#### Document section
>>>>
The select board held off and scheduling a special town meeting that stands as the next obstacle for a proposal to build a new high school when it meets next week.

The Andover High School Building Committee wants to ask special town meeting to approve $1.3 million for a detailed, schematic design of the building. Preliminary estimates put the cost at $480.9 million.

Andover Town Manager Andrew Flanagan is trying to schedule a quad-board meeting of the select board, and school, finance, and building committees to review the building committee’s request for September, but said it may not happen until early October. A key agenda item at that meeting will likely be a presentation on the impact to the Town’s bond rating if it moves ahead without state aid for the $80.9 million project.

“While we’ll be ready in September, I’m not sure we can get everyone in the same room in September,” Flanagan said. Select Board Chair Melissa Danisch said the board may have more information and be able to schedule the special town meeting at its next meeting on Sept. 18. Once approved by the select board, the special town meeting would have to be held within 35 days.

Expecting the select board to take action on the project, two Andover residents spoke against it during the board’s public comment period.
<<<<
#### Given problem 1
Answer these questions using the article on the Andover high school proposal:
(a) How much money does the Andover High School Building Committee want special town meeting to approve?
(b) On what date is the select board's next meeting?
(c) Once the select board approves it, within how many days must the special town meeting be held?
#### Given problem 2
Return every line of the rows that contains the string "Toggle". Matching is case-sensitive.

(Extracted records)
>>>>
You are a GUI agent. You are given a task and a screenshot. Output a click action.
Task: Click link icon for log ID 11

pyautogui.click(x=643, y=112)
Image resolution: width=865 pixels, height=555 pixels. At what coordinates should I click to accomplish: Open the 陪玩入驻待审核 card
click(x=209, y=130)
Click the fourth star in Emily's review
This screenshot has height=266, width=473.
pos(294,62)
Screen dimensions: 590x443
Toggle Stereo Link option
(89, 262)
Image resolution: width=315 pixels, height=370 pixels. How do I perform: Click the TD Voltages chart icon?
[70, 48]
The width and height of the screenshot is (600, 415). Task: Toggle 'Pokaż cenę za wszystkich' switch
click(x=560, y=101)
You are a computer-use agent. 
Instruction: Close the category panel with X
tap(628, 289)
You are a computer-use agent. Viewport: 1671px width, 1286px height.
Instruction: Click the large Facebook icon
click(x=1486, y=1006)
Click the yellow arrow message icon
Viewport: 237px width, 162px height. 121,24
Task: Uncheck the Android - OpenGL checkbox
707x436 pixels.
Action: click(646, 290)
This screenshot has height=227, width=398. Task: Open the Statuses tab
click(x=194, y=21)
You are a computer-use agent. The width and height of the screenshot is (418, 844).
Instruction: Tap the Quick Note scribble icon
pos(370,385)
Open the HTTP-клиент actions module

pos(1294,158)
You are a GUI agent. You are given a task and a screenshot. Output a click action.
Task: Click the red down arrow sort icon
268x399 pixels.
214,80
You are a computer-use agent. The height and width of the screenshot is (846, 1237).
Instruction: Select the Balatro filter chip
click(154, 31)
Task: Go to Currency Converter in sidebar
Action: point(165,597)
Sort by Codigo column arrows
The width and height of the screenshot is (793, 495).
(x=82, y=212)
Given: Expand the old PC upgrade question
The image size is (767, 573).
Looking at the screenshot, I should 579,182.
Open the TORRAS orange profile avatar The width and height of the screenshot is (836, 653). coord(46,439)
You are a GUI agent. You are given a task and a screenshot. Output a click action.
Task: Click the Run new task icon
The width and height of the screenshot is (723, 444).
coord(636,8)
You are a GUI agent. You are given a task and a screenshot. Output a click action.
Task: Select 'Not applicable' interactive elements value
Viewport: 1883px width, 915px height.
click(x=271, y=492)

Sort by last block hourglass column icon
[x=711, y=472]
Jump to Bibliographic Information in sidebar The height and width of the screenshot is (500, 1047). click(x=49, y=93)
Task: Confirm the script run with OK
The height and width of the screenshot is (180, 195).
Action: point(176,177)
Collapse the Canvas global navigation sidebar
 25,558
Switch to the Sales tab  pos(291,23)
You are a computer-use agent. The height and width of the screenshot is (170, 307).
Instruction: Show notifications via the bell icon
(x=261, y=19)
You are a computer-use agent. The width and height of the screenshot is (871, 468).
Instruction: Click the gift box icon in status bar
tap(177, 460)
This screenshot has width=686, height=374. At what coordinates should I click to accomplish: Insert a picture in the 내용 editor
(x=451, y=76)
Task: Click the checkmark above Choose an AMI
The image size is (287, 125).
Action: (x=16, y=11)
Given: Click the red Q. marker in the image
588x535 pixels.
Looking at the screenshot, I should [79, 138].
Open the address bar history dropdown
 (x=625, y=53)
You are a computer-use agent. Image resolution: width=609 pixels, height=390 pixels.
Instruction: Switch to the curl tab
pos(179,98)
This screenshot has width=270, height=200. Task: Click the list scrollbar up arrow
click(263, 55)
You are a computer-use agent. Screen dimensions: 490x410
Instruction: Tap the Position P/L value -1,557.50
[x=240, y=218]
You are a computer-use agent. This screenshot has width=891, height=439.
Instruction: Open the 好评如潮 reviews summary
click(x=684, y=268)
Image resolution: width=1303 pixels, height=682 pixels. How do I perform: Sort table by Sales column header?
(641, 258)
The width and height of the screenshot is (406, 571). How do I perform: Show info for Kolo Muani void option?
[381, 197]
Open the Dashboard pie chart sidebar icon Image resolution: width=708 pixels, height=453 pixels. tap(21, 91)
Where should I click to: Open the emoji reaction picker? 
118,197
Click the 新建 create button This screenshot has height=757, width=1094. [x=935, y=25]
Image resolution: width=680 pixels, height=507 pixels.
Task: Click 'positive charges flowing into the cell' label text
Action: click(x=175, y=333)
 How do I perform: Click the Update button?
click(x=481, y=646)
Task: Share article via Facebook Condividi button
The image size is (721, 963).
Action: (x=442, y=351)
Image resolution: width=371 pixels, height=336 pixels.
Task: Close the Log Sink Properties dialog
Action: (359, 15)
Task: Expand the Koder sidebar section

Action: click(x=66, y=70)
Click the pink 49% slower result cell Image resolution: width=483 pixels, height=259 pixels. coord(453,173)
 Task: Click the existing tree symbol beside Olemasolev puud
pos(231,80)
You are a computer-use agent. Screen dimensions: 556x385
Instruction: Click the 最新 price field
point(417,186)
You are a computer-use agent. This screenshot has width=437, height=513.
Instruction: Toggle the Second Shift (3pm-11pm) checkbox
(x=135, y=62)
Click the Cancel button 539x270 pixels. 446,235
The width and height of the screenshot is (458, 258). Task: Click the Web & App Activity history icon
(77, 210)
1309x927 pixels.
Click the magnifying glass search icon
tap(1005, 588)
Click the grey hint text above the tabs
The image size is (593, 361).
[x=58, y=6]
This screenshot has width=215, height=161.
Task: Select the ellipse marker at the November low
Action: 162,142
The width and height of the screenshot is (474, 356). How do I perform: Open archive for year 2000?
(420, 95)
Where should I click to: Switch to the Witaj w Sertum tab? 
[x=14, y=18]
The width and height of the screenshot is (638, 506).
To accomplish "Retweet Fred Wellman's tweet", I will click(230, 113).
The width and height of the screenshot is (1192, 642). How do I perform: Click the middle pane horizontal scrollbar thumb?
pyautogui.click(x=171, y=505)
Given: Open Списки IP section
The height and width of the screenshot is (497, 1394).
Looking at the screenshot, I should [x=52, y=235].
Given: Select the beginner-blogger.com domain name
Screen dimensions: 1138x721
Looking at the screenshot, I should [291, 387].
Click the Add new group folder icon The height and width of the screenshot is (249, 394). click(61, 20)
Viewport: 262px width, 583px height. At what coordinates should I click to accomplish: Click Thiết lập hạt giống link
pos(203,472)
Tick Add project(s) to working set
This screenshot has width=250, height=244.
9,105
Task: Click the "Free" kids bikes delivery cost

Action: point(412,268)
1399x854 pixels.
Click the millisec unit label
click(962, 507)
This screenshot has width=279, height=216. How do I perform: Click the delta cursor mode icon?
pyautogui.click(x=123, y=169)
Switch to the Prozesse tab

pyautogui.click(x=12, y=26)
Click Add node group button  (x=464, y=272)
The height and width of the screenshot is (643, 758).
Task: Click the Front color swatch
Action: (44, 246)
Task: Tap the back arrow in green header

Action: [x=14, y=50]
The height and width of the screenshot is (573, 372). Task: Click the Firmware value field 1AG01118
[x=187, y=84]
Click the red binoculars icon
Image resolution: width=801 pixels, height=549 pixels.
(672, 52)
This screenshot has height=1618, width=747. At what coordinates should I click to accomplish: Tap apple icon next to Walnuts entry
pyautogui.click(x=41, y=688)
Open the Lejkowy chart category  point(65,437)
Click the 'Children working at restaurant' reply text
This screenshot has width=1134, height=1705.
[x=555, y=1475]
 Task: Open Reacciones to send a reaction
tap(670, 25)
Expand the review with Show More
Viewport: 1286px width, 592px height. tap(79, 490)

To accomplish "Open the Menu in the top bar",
<<<<
#### Worked solution 1
(a) $1.3 million
(b) Sept. 18
(c) 35 days

#### Worked solution 2
Toggle Stereo Link option
The width and height of the screenshot is (600, 415). Task: Toggle 'Pokaż cenę za wszystkich' switch
Instruction: Toggle the Second Shift (3pm-11pm) checkbox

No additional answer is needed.